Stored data
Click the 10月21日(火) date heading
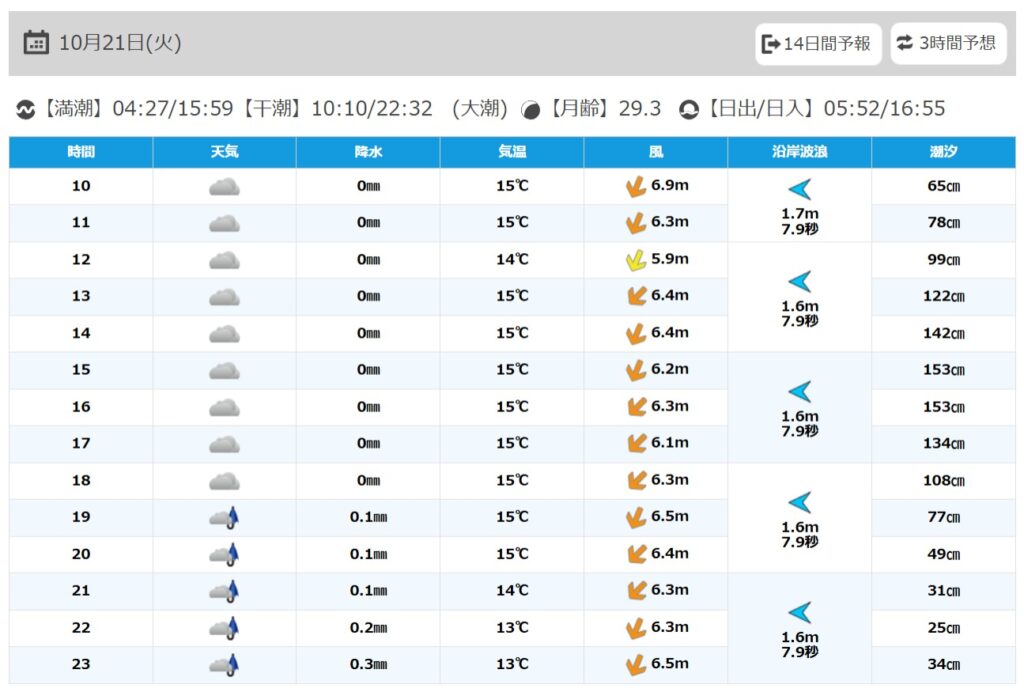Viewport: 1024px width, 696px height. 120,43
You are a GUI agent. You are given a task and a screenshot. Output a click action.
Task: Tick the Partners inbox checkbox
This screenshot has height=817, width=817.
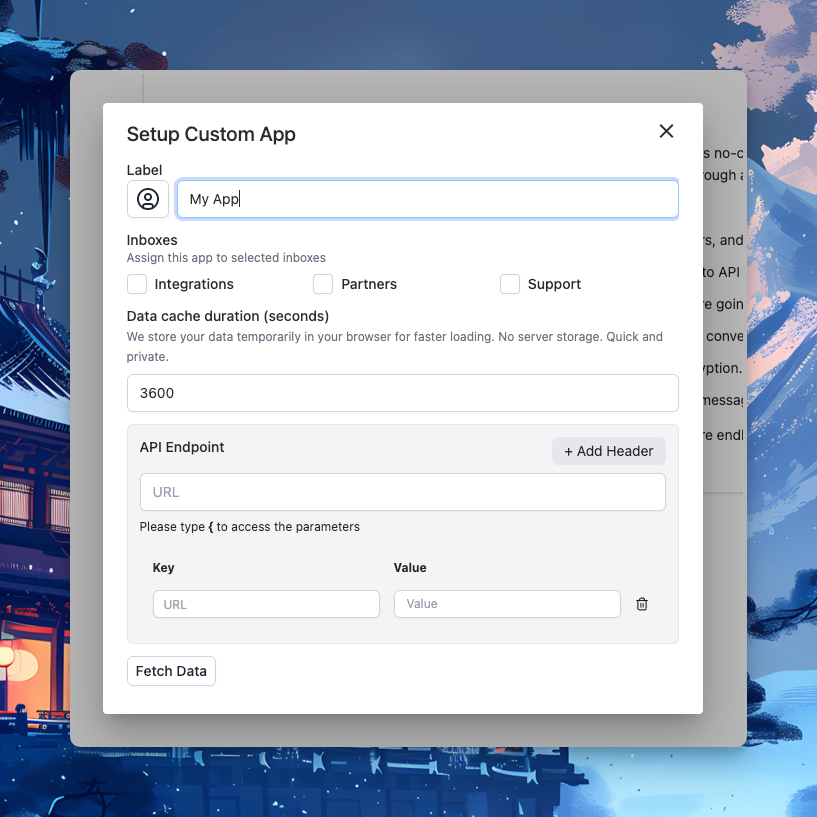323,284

...

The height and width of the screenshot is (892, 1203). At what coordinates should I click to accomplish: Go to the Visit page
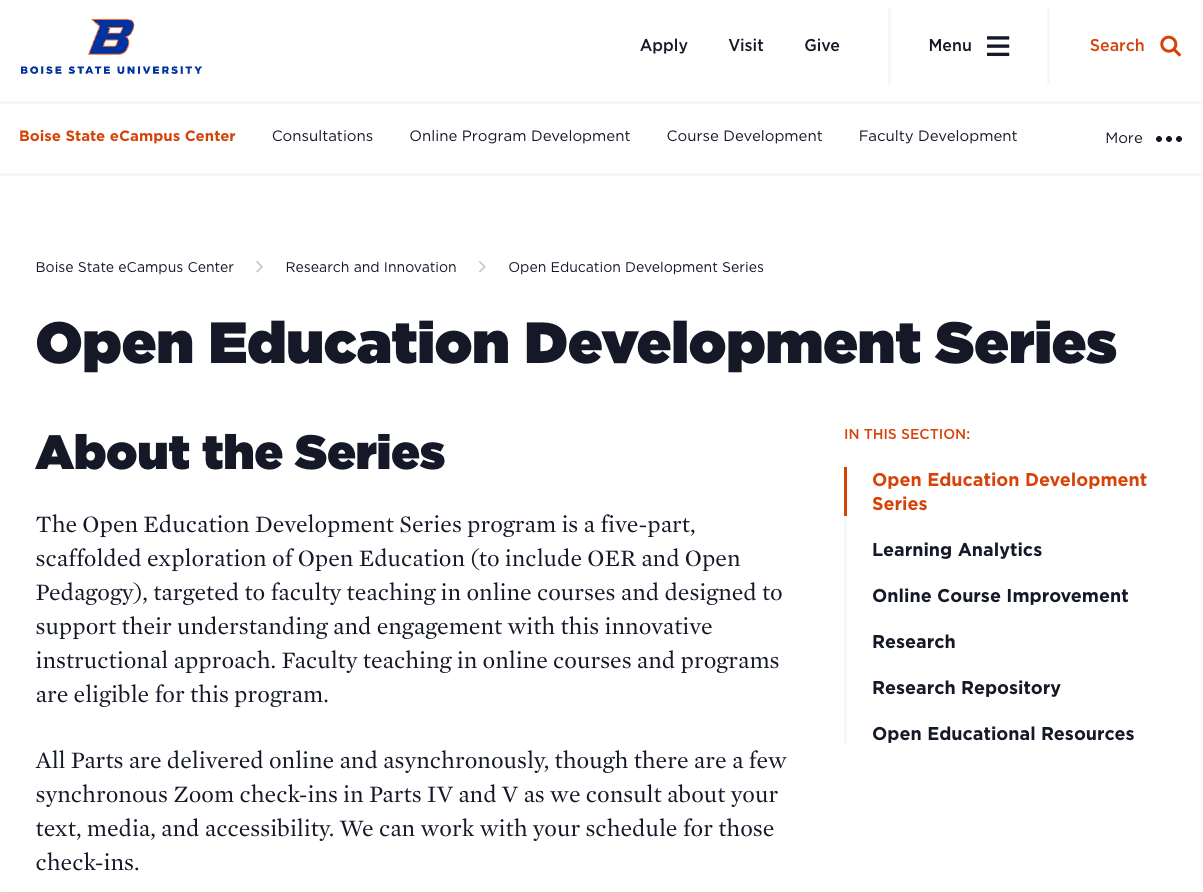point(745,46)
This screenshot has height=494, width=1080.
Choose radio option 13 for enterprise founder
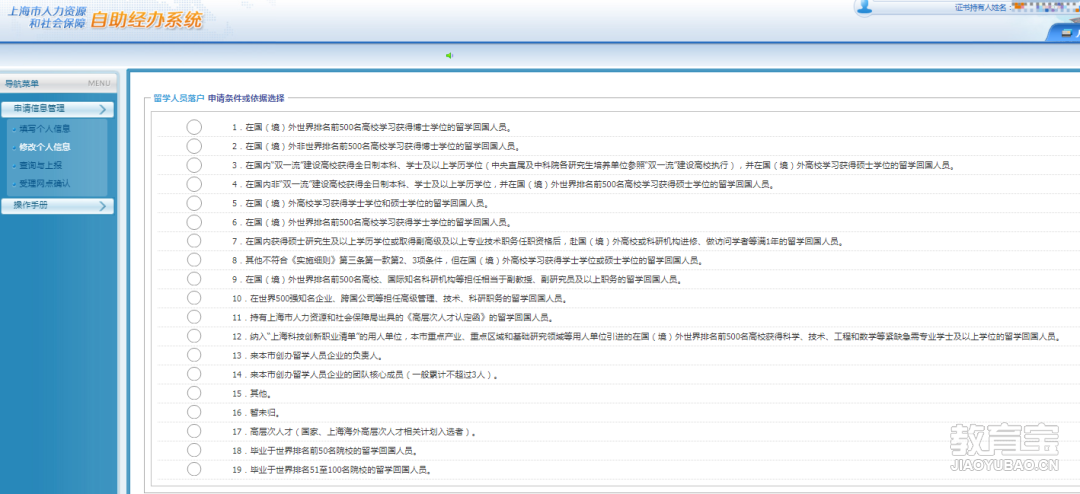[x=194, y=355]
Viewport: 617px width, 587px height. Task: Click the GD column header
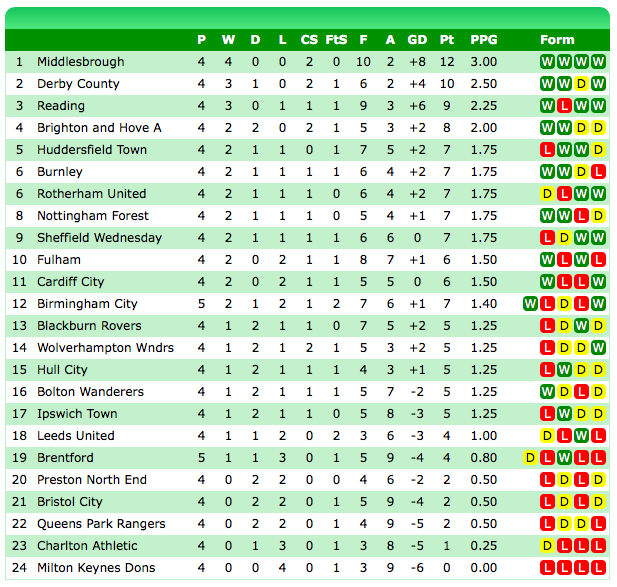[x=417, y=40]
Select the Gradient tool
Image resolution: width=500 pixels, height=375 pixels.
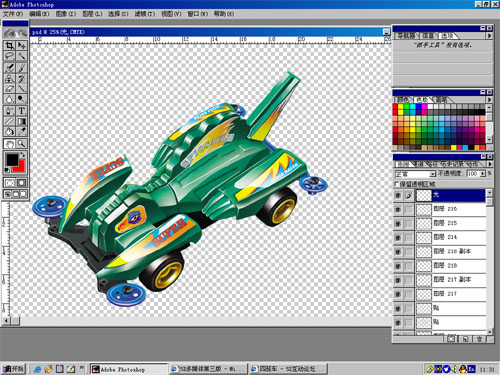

Assigned task:
Return the stretch of data that begins with the line showing "Viewport: 617px width, 587px" and goes on through the line showing "Image resolution: width=500", exactly, with pictures removed.

Exercise result:
Viewport: 617px width, 587px height. Task: Click the GD column header
[x=417, y=40]
Select the Gradient tool
Image resolution: width=500 pixels, height=375 pixels.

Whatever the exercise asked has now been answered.